Reuters International

BUDAPEST (Reuters) - Hungarian police secured a fenced-in migrant processing centre near the Serbian border on Wednesday to block about 300 protesting migrants from marching to Budapest, police said in a statement.

A Syrian chosen as spokesman for the protest gave a petition to officials at the camp in the town of Kiskunhalas, it said, and then urged the migrants to march to the Hungarian capital, about 150 kilometres (90 miles) to the north.

A video posted on the news website index.hu showed dozens of people chanting "freedom, freedom!" behind a high wire fence while dozens of police vehicles and officers with dogs patrolled the area to secure the perimeter of the camp.

"About 300 of the 484 detained migrants protested against closed quarters and slow processing of their cases," said the statement. "Police have deployed significant force to secure the processing centre and the surrounding area and will stop migrants from leaving the premises of the centre."

The camp is closed because it houses migrants who have been expelled from Hungary legally but have not yet been deported.

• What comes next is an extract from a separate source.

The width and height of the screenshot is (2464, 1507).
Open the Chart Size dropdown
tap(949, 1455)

Police spoke with the migrants and a conflict was unlikely, Gyorgy Bakondi, Prime Minister Viktor Orban's national security advisor, told public television M1.

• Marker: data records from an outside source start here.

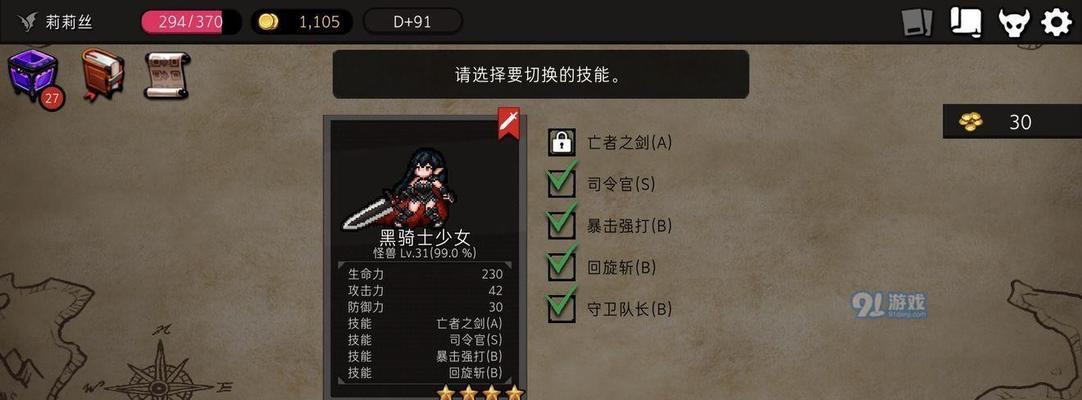Click the red sword bookmark ribbon on card
The height and width of the screenshot is (400, 1082).
(x=509, y=123)
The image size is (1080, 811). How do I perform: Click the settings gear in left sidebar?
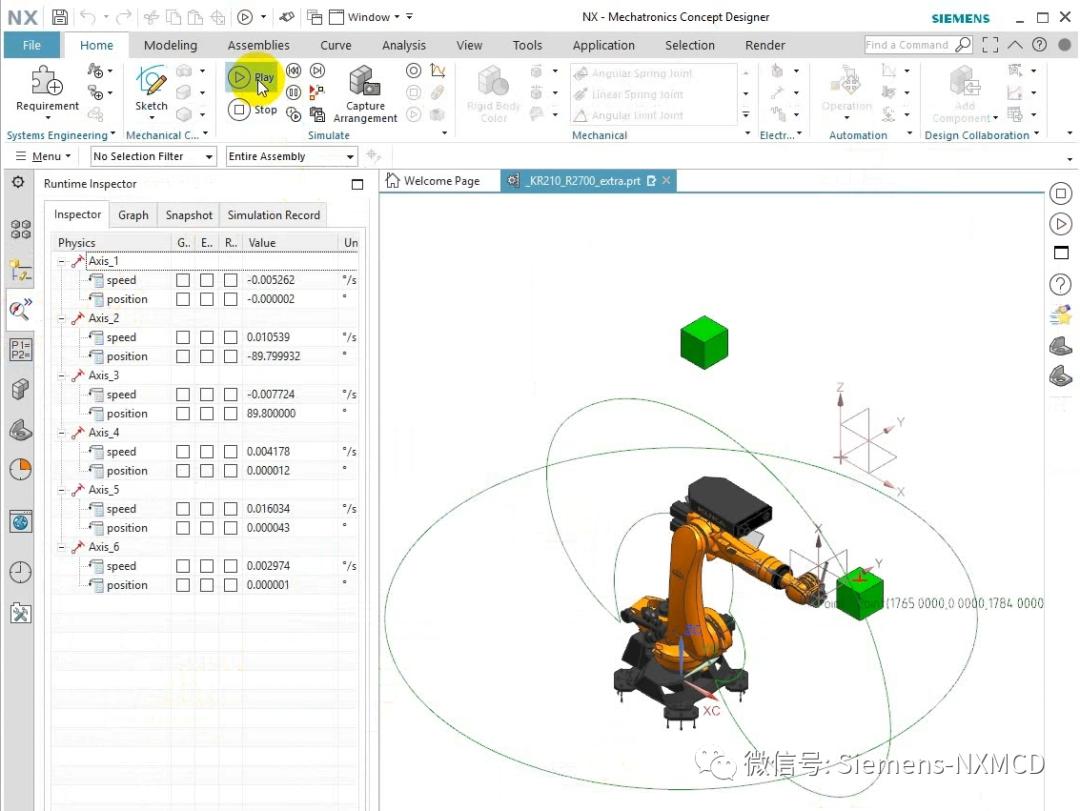18,182
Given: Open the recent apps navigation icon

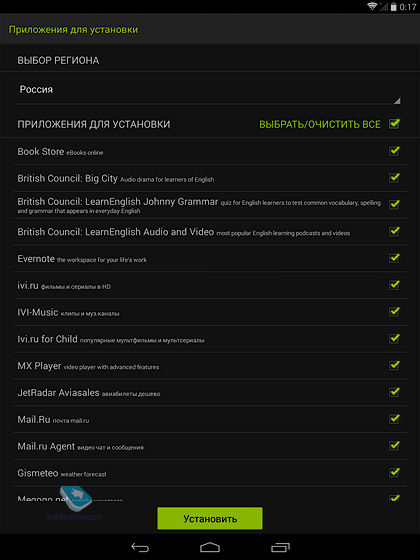Looking at the screenshot, I should coord(280,547).
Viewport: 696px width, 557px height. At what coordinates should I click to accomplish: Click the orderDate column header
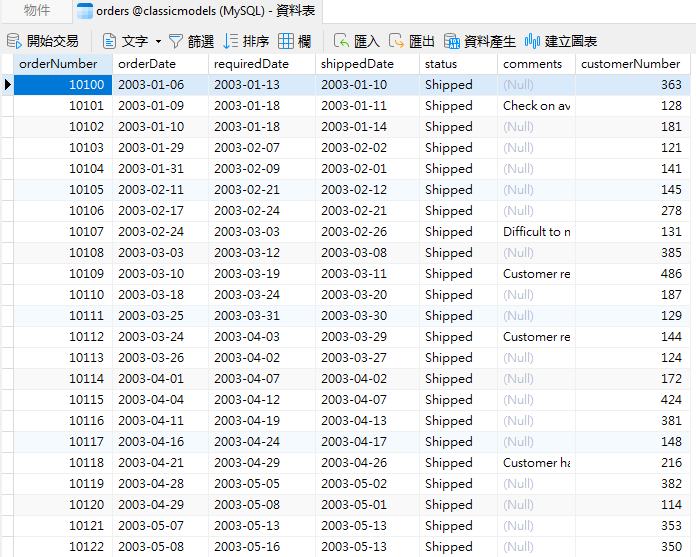pos(146,64)
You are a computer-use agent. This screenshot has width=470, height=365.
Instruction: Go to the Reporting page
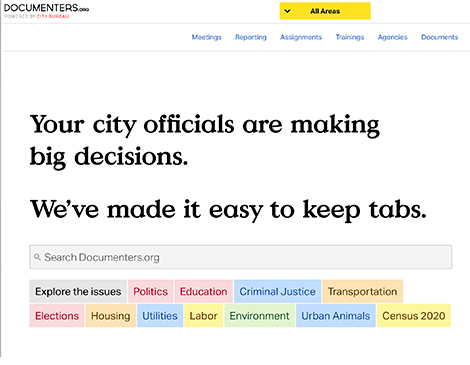tap(251, 37)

Hungary was on the main overland route that about a million migrants took last year from the Middle East to Western Europe. Budapest diverted that traffic with a razor wire fence along its southern border with Serbia and Croatia.

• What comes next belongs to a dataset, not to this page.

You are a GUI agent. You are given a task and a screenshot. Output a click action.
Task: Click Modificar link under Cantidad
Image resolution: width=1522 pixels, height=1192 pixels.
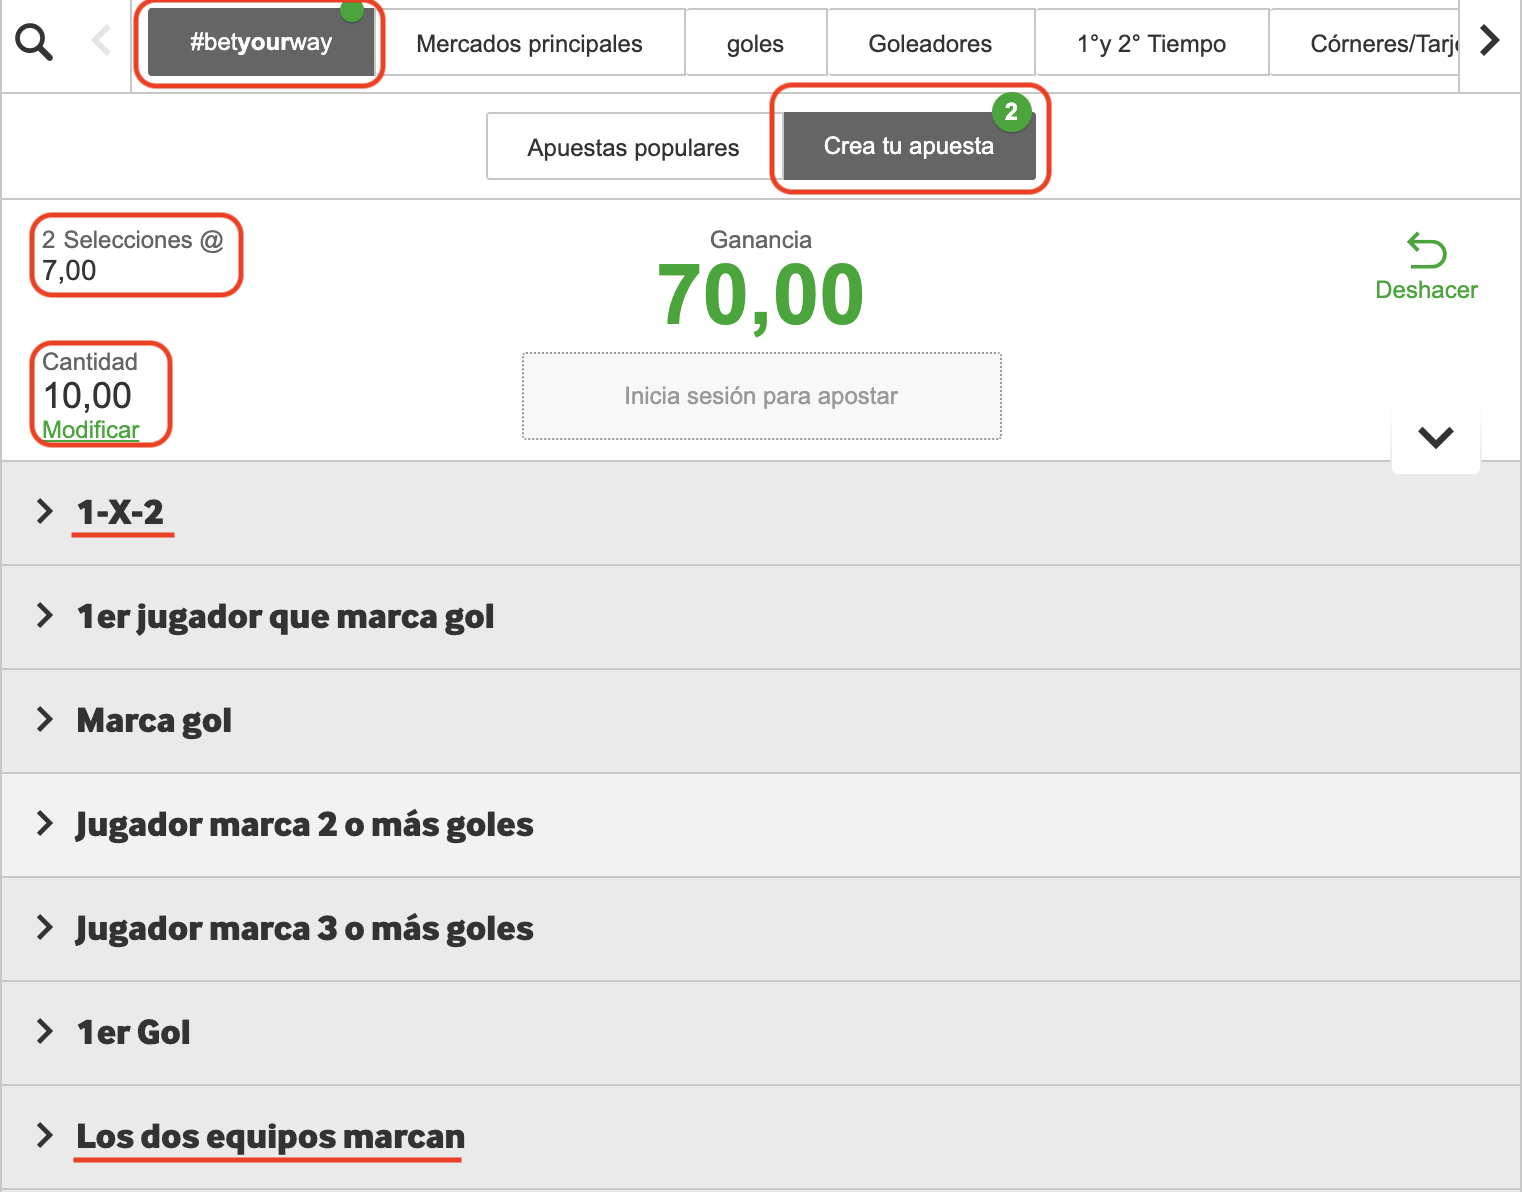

The flow has since slowed but thousands have still managed to make it through this year, keeping the issue in the public eye as Orban prepares a referendum in which he will ask voters to reject an EU plan to re-distribute migrants.

Thousands of migrants camped out in front of a central Budapest train station for weeks last August before a large group of them decided to march for the Austrian border, forcing Hungary to abandon its efforts to process their claims and elevating tensions about the migrant crisis across Europe.